J'ai bien une maison, une terre, une origine, mais nulle patrie, aucun pays et encore moins de nation. Acosmique, si tant est que la grammaire poétique ne puisse être un cosmos que l'on porte en soi autant qu'il le fait.

Ô combien la poésie est une terre d'asile pour tous les philosophes non dogmatiques.

jeudi 15 avril 2021

Soliloque

Que fais-tu?

J'écris un livre sur l'incapacité d'écrire.

mercredi 4 septembre 2019

Ni poème ni humain

Je ne sais plus commencer les phrases narrant ma débâcle. Je ne sais plus agencer les mots entre eux, et encore moins les phrases. Ecrire des poèmes est devenu pour moi une idée et je me gorge de souvenirs anciens où le verbe coulait promptement de mes mains. Je n'ai plus de patrie, même le langage semble m'avoir renié. Je suis un citoyen médiocre qui ne paie pas ses dettes. Je pille un pays, sa générosité et jamais ne rends rien, je demeure clos dans l'opaque enceinte d'une haute conscience. Je ne vais pas au travail, ne respecte aucun engagement - et pour cela n'en prend aucun. Ce n'est pas que je ne sois pas fiable, je le suis infiniment, mais bien plutôt que le poids des obligations m'est tant intolérable que je file derechef me cacher dans quelque coin obscur, dans une mansarde oubliée d'où je peux contempler le monde qui s'écoule et produit ses richesses, tandis qu'au sein de mon impasse, je taxe sans vergogne ce qui ne m'est pas dû...

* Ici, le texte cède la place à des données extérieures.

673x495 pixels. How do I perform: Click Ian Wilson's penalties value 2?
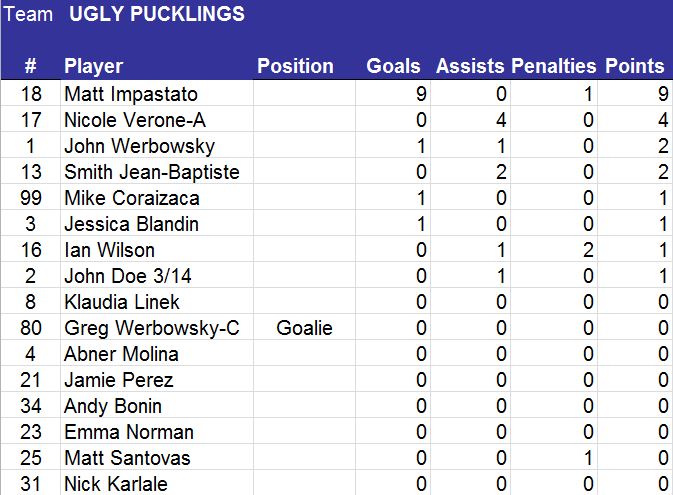click(x=588, y=250)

Je n'ai pas de grand besoin mais tout de même... Les mots me donnaient de quoi taire l'angoisse existentielle qui cisaille aujourd'hui les ailes de ma volonté, les membres du bonheur, qui m'ont finalement peut-être toujours fait défaut... Je me suis dispersé dans l'indétermination, il semble que chaque veine du monde le moindre petit vaisseau, ne sache plus trouver ma trace dans le réseau des choses. C'est qu'à vrai dire je suis peut-être l'apostat des choses même...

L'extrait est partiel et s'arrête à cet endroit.